I've never had the privilege of seeing a KamAct in person and here comes one walking in the shop!
One of the guys at my club brought it in and asked me if I could tune it for him, good thing he was joking!

What a neat bow, you guys did a good job back then Martin and you still are!!

Check it out.

Jon


----------



## Greywolf (Jan 17, 2005)

Is that an updated Penobscot Bow?


----------



## Washi (Jan 23, 2005)

There is an orange one hanging on the wall of the local archery shop.


----------



## FIZZY (Jul 10, 2004)

My dad used to shoot one when they were new. They were way ahead of their time if you look at them. Several of their features are incorporated on the better bows today. Sold his last year on ebay in the origional box. I was afraid to shoot it. It was worth more to a collector than to risk breaking it. My uncles used to use those for hunting and complained their left arms were longer at the end of the day from carrying them. Not a light bow.


----------



## dahmer (Jan 16, 2005)

Any one ever seen a Dynabow. They are really cool and ahead of their time also. Any pics and history on them would be appreciated. Thanks, Mark.


----------



## Shoot-in-NC (Jul 12, 2004)

*Archery Shop*

We have 3 of those hangin in the archery shop we go to there awesome bows.


----------



## dino (May 25, 2005)

Hey Jon, Do you remember what year that bow came out? I remember seeing them in a martin catalogue but can't remember exactly when that was.


----------



## jonnybow (Aug 27, 2002)

I'm not sure what year but an uneducated guess would be 1970


----------



## don s (Mar 7, 2003)

grey wolf is correct. that design was from the penobscot indians, an eastern woodlands tribe. 
don


----------



## toxo (Jun 19, 2002)

*bow......*

we have a white one in our shop...I thought it was sold in 1973.


----------



## Arrowhunters5 (May 24, 2005)

*On Ebay*

I saw one of these on Ebay today under a search for Martin bows. If I was a little smarter I could post a link  Just thought someone might be interested.


----------



## LADYSHOOTER330 (Feb 14, 2005)

*ebay link*

heres the link to the bow, pretty purple too.

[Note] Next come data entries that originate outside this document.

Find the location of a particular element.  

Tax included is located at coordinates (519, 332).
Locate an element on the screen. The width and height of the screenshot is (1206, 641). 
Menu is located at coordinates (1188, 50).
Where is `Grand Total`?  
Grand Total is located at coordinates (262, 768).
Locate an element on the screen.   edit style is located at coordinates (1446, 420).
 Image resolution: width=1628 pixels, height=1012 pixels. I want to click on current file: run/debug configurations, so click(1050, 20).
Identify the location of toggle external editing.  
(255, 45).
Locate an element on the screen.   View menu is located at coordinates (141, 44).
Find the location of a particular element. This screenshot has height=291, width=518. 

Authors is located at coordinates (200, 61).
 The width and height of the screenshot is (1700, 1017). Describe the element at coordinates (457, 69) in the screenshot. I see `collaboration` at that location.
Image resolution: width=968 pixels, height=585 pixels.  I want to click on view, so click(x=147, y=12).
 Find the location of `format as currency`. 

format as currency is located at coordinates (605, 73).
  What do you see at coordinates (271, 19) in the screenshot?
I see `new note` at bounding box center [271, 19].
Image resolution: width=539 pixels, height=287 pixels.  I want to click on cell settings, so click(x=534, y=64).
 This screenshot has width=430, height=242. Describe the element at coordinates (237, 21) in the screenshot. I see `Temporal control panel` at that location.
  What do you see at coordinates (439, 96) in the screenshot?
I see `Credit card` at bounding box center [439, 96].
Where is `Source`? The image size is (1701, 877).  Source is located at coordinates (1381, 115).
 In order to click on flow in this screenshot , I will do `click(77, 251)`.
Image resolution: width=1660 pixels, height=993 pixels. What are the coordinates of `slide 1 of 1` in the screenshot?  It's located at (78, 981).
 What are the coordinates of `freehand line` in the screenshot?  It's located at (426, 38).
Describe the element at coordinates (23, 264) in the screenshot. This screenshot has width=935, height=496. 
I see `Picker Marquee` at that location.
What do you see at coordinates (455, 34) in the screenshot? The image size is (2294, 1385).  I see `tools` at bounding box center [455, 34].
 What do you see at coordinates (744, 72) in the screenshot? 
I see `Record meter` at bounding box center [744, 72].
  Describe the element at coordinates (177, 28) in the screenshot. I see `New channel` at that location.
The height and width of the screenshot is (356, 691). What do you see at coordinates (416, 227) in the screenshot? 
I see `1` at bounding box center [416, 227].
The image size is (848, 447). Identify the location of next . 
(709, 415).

http://cgi.ebay.com/ws/eBayISAPI.dll?ViewItem&item=7161076378&fromMakeTrack=true


----------



## Africanbowhunter (May 29, 2003)

*wow*

Amazing!!!!


----------



## Arrowhunters5 (May 24, 2005)

*Ebay #2*

This is the one I saw, http://cgi.ebay.com/ws/eBayISAPI.dll?ViewItem&category=20838&item=7161508895&rd=1  Cool quiver.


----------